Al ingresar al recinto encontramos, a la derecha, una casa más nueva, de tres pisos. Dos jóvenes fuman en los escalones de la terraza, una chica de cabello corto y un chico de anteojos. Nos miran como si viniéramos de otro tiempo, enmascarados turistas filosóficos. “¿Esta es la casa de Nietzsche?” pregunta mi acompañante. Asienten. “¿Está cerrada?” pregunto yo, pero no me entienden. “El día después de Navidad es feriado en Alemania”, explica mi compañera.

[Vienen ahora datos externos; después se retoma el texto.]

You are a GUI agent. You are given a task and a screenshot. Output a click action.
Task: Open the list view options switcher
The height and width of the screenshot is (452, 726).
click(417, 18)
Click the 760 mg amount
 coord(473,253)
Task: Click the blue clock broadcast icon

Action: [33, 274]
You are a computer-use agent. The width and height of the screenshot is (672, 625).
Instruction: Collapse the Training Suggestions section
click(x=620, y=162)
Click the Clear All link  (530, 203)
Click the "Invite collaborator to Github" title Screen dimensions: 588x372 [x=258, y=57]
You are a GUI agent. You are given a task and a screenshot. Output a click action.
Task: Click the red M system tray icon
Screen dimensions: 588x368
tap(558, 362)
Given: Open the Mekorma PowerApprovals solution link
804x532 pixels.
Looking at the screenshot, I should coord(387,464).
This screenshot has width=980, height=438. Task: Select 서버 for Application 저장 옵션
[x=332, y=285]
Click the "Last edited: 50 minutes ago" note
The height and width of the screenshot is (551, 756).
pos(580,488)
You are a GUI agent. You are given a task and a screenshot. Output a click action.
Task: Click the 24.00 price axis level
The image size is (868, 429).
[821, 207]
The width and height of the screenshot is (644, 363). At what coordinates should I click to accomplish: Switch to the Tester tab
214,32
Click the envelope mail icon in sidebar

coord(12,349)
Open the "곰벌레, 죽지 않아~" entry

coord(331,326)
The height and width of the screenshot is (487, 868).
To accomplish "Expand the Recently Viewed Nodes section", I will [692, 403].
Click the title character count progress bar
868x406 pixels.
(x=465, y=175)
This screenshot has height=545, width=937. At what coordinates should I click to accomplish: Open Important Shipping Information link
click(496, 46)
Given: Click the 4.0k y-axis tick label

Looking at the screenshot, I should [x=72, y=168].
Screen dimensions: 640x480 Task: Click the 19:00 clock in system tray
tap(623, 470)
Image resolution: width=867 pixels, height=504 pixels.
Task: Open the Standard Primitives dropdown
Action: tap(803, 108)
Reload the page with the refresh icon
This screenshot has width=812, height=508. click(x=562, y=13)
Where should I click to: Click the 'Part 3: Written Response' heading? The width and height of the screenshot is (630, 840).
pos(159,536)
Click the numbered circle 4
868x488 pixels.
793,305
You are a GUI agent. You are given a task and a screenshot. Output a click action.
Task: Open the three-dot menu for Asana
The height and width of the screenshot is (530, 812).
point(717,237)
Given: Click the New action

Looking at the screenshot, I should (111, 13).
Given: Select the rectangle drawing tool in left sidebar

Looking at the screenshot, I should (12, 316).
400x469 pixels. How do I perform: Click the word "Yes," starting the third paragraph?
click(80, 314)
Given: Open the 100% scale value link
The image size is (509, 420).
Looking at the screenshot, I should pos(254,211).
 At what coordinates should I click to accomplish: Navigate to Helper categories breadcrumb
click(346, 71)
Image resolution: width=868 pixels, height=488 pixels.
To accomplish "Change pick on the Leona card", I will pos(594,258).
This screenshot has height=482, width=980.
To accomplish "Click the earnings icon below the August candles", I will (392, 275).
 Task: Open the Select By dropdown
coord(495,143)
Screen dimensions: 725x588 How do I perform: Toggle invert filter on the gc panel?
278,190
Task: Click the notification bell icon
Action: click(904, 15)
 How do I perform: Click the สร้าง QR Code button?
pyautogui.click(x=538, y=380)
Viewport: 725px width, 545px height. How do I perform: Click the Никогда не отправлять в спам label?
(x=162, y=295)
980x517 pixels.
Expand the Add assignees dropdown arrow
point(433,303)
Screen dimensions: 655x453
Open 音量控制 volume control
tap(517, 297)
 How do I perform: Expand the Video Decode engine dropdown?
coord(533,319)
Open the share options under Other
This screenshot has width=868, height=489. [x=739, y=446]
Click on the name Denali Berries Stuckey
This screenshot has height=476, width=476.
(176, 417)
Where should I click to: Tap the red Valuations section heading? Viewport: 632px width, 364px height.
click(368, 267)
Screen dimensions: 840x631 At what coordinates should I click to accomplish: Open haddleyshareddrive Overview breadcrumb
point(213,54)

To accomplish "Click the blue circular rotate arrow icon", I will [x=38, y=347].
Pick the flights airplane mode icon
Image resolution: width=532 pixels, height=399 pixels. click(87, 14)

Retomamos la ruta de los pueblos pequeños del ex Ost, de lo que fue Alemania socialista, y antes de eso, el Gran Reich, y antes, el Segundo Reich, y antes Sajonia, y antes ¿qué? ¿El Sacro Romano Imperio? ¿La Germania de Tácito? Ciertamente, la casa de Nietzsche no es un gran centro de atracción turística, o al menos no en tiempos de cuarentena. Tampoco parece que los locales se sientan orgullosos de su ilustre nativo. Me pregunto cómo habrá sido en los tiempos del socialismo real. ¿Nadie es profeta en su propia tierra?
Nietzsche renegó de su país y en cambio amó el sur, los Alpes, Italia, la Europa mediterránea. Firmó sus libros desde Basilea, Sils Maria, Turín, Rapallo. Es extraño pensarlo en su pueblo natal, que un siglo más tarde sería parte de la RDA. Muchos no saben que, a 30 años de la reunificación, todavía hay “dos Alemanias”: la gente de la que fue la Alemania socialista hoy gana menos que la del Oeste, subsisten casos de desadaptación, alcoholismo, y varios grupos violentos de ultraderecha provienen justamente de allá. Los traumas que dejan los regímenes de vigilancia son difíciles de borrar.
La paradoja Nietzsche refleja la contradicción de nuestros tiempos. El autoproclamado Anticristo conocía pasajes de la Biblia de memoria. Filósofo, relativizó el concepto de “verdad”. Poeta, escribió “un libro para todos y para ninguno”. En la época de la gran moral, habló de lo extra-moral. Sentenció que Dios había muerto, y estuvo muerto en vida mientras sus escritos despertaban interés en el mundo. Anunció al superhombre y el siglo siguiente puso a prueba lo humano. Trajo de vuelta el eterno retorno y se reencarnó en las corrientes del pensamiento actual. Revivió a Zaratustra y lloró por un caballo. Dijo que había que amar al destino y la mujer a la que amó se fue con su amigo. Aborreció a su hermana y esta editó póstumamente sus libros y lo vinculó al nazismo. Enunció el crepúsculo de los ídolos y él mismo ha sido idolatrado como el último filósofo.
Pero confundir al autor con la obra es tan precario como buscar a Nietzsche en su pueblo natal, a más de 170 años desde que allí naciera. Ha pasado mucho tiempo ¿o se trata siempre de un eterno presente?
Solo un loco, solo un poeta puede entrever ciertas cosas, presentir el ritmo de la tragedia griega en la longitud de la sílaba, intuir que la danza es el arte mayor, o que el viento es el objeto sagrado del poema, que las elites imponen sus valores y que la filosofía se hace caminando, que al final de las transformaciones se es niño otra vez, y que sin el arte y la música la vida sería un error.
Al final de la ruta nos espera una casa vacía, los preparativos para un funeral. Pasaremos el Año Nuevo en Berlín, donde miraremos por la ventana la guerra pirotécnica de los árabes de Neukölln. Sobre la ciudad reunificada, un fuego artificial, en la ventana desde la que nuestro amigo científico gritará su euforia. Al otro lado del mundo, mi ciudad, una ciudad dividida por otro tipo de violencia, enfrentada por otros fuegos. La Aurora del año volverá eternamente sobre sí misma, aunque haya dolor, pandemia y guerras silenciosas en que verdad y mentira orbitan más allá del bien y del mal.
No está muerto Nietzsche ni está muerta la madre de mi compañera. No está muerto Rodrigo, el amigo filósofo, quien nos dejó en los albores de la pandemia, cargado de punk y de griego antiguo. Ni están muertos los que, virulentos, dejaron de respirar. No lo están si alguien mira sus rostros que son mirados por sí mismos, posando junto a la madre que es el centro del mito. Están vivos si alguien ve sus rostros en el presente eterno de la memoria.